In November, Sean Bailey made the second ascent of Arrival of the Birds in Chironico, one of the most mysterious V17s in the world. Arrival of the Birds was established in summer 2024 by Aidan Roberts. Roberts described the climb as “one of the crimpiest (and consistently crimpy) boulders that I’ve tried, and you spend a long time on the holds as you need to move slowly between them because they’re like slots. In addition to this, the feet are all way out to the sides so there are a lot of foot transitions which take time too. In total, a lot of time max crimping.” Roberts has yet to release footage of his ascent. Bailey released grainy footage, leaving the climbing world still guessing about the exact nature of the bloc.

Jakob Schubert – Mount Doom

Also in November, Jakob Schubert also made the second ascent of Mount Doom V17. In December 2023, Schubert became the first 5.15d climber to send a V17 boulder with his repeat of Alphane. With his ascent of Mount Doom, he became the first 5.15d climber to send two V17s. Mount Doom is located in Maltatal, Austria and was established by Nicolai Užnik in March of this year. Aiden Roberts and Janja Garnbret have both attempted the problem, but neither has topped it yet.

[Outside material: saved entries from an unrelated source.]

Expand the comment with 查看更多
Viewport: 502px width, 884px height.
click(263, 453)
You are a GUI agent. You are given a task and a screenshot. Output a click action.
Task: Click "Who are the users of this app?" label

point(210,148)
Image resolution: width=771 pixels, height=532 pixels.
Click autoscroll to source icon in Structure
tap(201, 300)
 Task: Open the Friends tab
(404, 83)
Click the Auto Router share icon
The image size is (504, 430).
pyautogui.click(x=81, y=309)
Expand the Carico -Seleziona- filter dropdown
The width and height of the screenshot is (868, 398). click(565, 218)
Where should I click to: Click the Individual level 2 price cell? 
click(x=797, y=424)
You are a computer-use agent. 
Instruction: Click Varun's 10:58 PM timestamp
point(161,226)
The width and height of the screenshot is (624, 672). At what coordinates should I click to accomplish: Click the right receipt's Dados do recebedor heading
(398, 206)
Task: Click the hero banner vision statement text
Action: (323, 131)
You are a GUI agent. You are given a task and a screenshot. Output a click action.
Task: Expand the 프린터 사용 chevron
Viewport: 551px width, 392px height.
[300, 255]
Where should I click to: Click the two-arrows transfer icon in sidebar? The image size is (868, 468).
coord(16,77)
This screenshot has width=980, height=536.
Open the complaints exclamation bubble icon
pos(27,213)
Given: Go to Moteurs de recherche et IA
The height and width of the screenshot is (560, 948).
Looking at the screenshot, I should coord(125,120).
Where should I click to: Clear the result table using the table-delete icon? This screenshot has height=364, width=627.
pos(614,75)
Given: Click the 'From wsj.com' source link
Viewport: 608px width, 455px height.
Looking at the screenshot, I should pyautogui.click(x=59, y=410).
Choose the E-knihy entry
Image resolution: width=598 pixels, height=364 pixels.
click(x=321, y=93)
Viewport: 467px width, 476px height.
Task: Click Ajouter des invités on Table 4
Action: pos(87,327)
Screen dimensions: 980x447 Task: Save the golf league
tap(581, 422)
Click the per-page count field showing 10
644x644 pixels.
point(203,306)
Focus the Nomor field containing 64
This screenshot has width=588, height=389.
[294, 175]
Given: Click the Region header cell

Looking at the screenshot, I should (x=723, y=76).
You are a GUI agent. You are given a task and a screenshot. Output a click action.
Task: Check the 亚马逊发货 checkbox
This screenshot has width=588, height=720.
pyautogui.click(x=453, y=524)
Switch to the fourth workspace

Ryuichi Murai – Return of the Sleepwalker

November was a busy month for V17 sends. Ryuichi Murai made the fifth ascent of Return of the Sleepwalker. Murai is one of the top boulderers in the world, but his ascent of ROTSW was his first V17. He has climbed many V16s, including first ascents of United, Nexus, and Floatin in Japan. He’s repeated Gakido V16 in Japan, Sleepwalker V15/16 in Red Rock, and the highball Livin’ Large V16 in Rocklands.

Zach Galla – Shaolin

On December 4, American climber Zach Galla sent Shaolin in Red Rock, Nevada. Galla’s send of Shaolin marked the third ascent of the problem and his first of the grade. “What a damn battle,” he said via Instagram. “No other climb has ever challenged me the same way as Shaolin…I went to war with this one.” He sent the problem on only his fourth session.

Zach Galla – Return of the Sleepwalker

Exactly one week later, Galla also ticked Return of the Sleepwalker. He opened up a discussion on the grading of the world’s hardest problems, saying on Instagram, “Bouldering grades at the top end are at a weird spot right now. In my mind there is a pretty clear soft, solid, and stiff of every grade until V16. From my experience the V16 grade doesn’t feel very deep because there are seemingly so few climbs in the upper end of it. V16 stiff and V17 soft are very minutely different, and small things like finger size or wingspan can change so much about how a climb feels. If I compare Return and Shaolin to the V16s I’ve done, they are both an obvious step up but with my current experience at that level it’s hard to say for certain where they lay exactly. It will be interesting to me to see how they stack up with the other proposed 17s when I have the opportunity to try them.”

Adam Shahar Return of the Sleepwalker

On December 16, Adam Shahar made the seventh ascent of Return of the Sleepwalker. ROTSW was Shahar’s most difficult climb to date, and his first of the grade. He ascended Sleepwalker back in December 2024. He ticked his first V16—The Process—in the Buttermilks in February 2024. He has climbed at least six V15s, including a few classics like Nalle Hukkataival’s The Understanding in Magic Wood, Woods’ Defying Gravity in Thunder Ridge, Colorado, and Paul Robinson’s Lucid Dreaming in the Buttermilks.